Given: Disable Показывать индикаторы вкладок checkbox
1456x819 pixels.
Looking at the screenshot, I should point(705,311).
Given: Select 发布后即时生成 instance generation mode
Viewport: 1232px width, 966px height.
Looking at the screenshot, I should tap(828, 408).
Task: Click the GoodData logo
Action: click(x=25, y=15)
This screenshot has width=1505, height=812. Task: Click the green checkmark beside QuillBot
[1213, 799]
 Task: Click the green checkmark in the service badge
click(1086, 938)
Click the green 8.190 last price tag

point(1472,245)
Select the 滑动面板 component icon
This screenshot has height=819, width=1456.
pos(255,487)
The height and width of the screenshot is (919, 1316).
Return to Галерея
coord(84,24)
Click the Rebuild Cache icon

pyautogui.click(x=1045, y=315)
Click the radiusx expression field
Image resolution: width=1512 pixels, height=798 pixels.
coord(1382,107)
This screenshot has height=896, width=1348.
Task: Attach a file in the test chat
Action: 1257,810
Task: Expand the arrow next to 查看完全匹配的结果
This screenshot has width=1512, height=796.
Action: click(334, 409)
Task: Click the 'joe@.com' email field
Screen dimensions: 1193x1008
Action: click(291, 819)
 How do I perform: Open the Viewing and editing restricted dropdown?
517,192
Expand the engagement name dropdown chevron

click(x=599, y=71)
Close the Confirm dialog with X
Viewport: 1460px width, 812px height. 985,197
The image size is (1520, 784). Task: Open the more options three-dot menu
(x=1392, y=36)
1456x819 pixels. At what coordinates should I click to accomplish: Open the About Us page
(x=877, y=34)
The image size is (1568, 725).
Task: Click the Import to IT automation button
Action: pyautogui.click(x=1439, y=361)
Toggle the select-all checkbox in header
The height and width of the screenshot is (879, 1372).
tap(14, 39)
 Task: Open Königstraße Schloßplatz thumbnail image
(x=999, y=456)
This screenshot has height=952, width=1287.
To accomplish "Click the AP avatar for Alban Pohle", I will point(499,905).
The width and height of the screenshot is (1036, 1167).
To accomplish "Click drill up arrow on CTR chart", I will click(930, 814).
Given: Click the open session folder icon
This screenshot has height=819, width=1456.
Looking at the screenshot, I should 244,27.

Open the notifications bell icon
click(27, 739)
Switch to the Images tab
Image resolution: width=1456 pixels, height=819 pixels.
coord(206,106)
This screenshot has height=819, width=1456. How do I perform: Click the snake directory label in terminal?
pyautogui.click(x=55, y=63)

= = =

● **Exercise details**: Give the number of lines in the data above that include the word "arrow", with no other words.

● **Solution to this problem**: 2